» **Directions**:
Extend the essay on idol-worship and fetich-worship beyond its last sentence, keeping its argument and style.

___ Page text ___

Popular Science Monthly/Volume 8/December 1875/Idol-Worship and Fetich-Worship

591250Popular Science Monthly Volume 8 December 1875 — Idol-Worship and Fetich-Worship1875Herbert Spencer

IDOL-WORSHIP AND FETICH-WORSHIP.[1]

By HERBERT SPENCER.

FACTS already named show how sacrifices to the man recently dead pass into sacrifices to his preserved body. We have seen that to the corpse of a Tahitian chief daily offerings were made on an altar by a priest; and the ancient Central Americans performed kindred rites before bodies dried by artificial heat. That, along with a developed system of embalming, this grew into mummy-worship, Peruvians and Egyptians have furnished proof. Here the thing to be observed is that, while believing the ghost of the dead man to have gone away, these peoples had confused notions, either that it was present in the mummy, or that the mummy was itself conscious. Among the Egyptians, this was clearly implied by the practice of sometimes placing their embalmed dead at table. The Peruvians, who by a parallel custom betrayed a like belief, also betrayed it in other ways. By some of them the dried corpse of a parent was carried round the fields that he might see the state of the crops. How the ancestor, thus recognized as present, was also recognized as exercising authority, we see in this story given by Santa Cruz. When his second sister refused to marry him, "Huayna Capac went with presents and offerings to the body of his father, praying him to give her for his wife, but the dead body gave no answer, while fearful signs appeared in the heavens."

The primitive idea that any property characterizing an aggregate inheres in all parts of it, implies a corollary from this belief. The soul, present in the body of the dead man preserved entire, is also present in preserved parts of his body. Hence the faith in relics. Ellis tells us that, in the Sandwich Islands, bones of the legs, arms, and sometimes the skulls, of kings and principal chiefs, are carried about by their descendants, under the belief that the spirits exercise guardianship over them. The Crees carry bones and hair of dead persons about for three years. The Caribs, and several Guiana tribes, have their cleaned bones "distributed among the relatives after death." The Tasmanians show "anxiety to possess themselves of a bone from the skull or the arms of their deceased relatives." The Andamanese "widows may be seen with the skulls of their deceased partners suspended from their necks."

This belief in the power of relics leads in some cases to direct worship of them. Erskine tells us that the natives of Lifu, Loyalty Islands, who "invoked the spirits of their departed chiefs," also "preserve relics of their dead, such as a finger-nail, a tooth, a tuft of hair, . . . and pay divine homage to it." Of the New Caledonians Turner says: "In cases of sickness, and other calamities, they present offerings of food to the skulls of the departed." Moreover, we have the evidence furnished by conversation with the relic. Lander says: "In the private fetich-hut of the King Adólee, at Badagry, the skull of that monarch's father is preserved in a clay vessel placed in the earth." He "gently rebukes it if his success does not happen to answer his expectations." Similarly, Catlin describes the Mandans as placing the skulls of their dead in a circle. Each wife knows the skull of her former husband or child—

"and there seldom passes a day that she does not visit it, with a dish of the best-cooked food. . . . There is scarcely an hour in a pleasant day, but more or less of these women may be seen sitting or lying by the skull of their child or husband talking to it in the most pleasant and endearing language that they can use (as they were wont to do in former days), and seemingly getting an answer back."

Thus propitiation of the man just dead leads to propitiation of his preserved body or a preserved part of it; and the ghost is supposed to be present in the part as in the whole.

___ Record extracts ___

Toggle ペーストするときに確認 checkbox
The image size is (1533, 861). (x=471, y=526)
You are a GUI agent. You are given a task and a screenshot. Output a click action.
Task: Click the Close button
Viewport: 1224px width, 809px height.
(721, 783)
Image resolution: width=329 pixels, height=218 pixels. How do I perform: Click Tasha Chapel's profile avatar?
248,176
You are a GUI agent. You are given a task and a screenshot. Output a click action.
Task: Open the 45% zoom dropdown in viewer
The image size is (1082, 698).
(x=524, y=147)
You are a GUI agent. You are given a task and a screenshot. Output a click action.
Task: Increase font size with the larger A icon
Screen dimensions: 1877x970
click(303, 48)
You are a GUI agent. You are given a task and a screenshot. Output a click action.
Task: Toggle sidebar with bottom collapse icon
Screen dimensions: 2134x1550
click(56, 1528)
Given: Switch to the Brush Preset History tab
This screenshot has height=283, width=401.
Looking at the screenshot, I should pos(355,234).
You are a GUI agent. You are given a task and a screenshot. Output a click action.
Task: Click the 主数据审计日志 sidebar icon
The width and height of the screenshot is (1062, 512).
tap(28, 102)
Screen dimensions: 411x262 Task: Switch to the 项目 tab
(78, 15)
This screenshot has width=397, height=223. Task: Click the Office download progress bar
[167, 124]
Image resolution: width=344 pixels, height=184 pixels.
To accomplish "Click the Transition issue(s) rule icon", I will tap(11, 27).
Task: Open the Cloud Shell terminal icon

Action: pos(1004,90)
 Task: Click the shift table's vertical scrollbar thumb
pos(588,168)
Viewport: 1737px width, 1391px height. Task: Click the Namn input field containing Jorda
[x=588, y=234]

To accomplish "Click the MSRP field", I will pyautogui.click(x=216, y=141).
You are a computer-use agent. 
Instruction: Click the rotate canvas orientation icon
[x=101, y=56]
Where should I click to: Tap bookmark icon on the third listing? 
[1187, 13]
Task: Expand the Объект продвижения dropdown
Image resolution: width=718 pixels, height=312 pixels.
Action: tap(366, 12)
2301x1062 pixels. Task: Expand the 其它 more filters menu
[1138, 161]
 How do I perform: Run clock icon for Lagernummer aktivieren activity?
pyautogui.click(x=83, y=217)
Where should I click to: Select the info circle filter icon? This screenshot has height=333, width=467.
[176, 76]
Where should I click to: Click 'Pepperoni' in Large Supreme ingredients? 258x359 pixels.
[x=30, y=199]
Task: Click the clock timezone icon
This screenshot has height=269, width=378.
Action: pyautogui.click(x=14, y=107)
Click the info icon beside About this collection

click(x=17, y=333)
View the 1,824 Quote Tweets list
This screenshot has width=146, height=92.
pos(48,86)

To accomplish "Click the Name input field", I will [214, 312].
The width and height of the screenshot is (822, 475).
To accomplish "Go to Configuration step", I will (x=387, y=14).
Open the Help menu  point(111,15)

___

» **Solved problem**:
Any one asked to imagine a transition from worship of the preserved body, or a preserved part of it, to idol-worship, would probbly fail; but transitions, such as imagination does not suggest, actually occur.

The object worshiped is sometimes a figure of the deceased, made partly of his remains and partly of other substances. Landa says the Yucatanese

"cut off the heads of the ancient lords of Cocom, when they died, and, as if to cook them, cleared them from flesh; they then sawed off half of the top of the head, leaving the anterior part with the jawbones and teeth, and to these half-skulls they joined what they wanted in flesh with a certain cement, and made them as like as possible to those to whom they belonged; and they kept them along with the statues and the ashes. All were kept in the oratories of their houses beside their idols, and were greatly reverenced and assiduously cared for. On all their festivals they offered them food." ... In other cases they "made for their fathers wooden statues," left "the occiput hollow," put in ashes of the burnt body, and attached "the skin of the occiput off the corpse."

The Mexicans had a different method of joining some of the deceased's substance with an effigy of him. When a dead lord had been burned, says Camargo, "they carefully collected the ashes, and, after having kneaded them with human blood, they made of them an image of the deceased, which was kept in memory of him." And from Camargo we also learn that images of the dead were worshiped.

A transitional combination partially unlike in kind occurs: sometimes the ashes are contained in a man-shaped receptacle of clay. Of the Yucatanese the writer above quoted states that—

"The bodies of lords and people of high position were burned. The ashes were put in large urns and temples erected over them. . . . In the case of great lords the ashes were placed in hollow clay statues.."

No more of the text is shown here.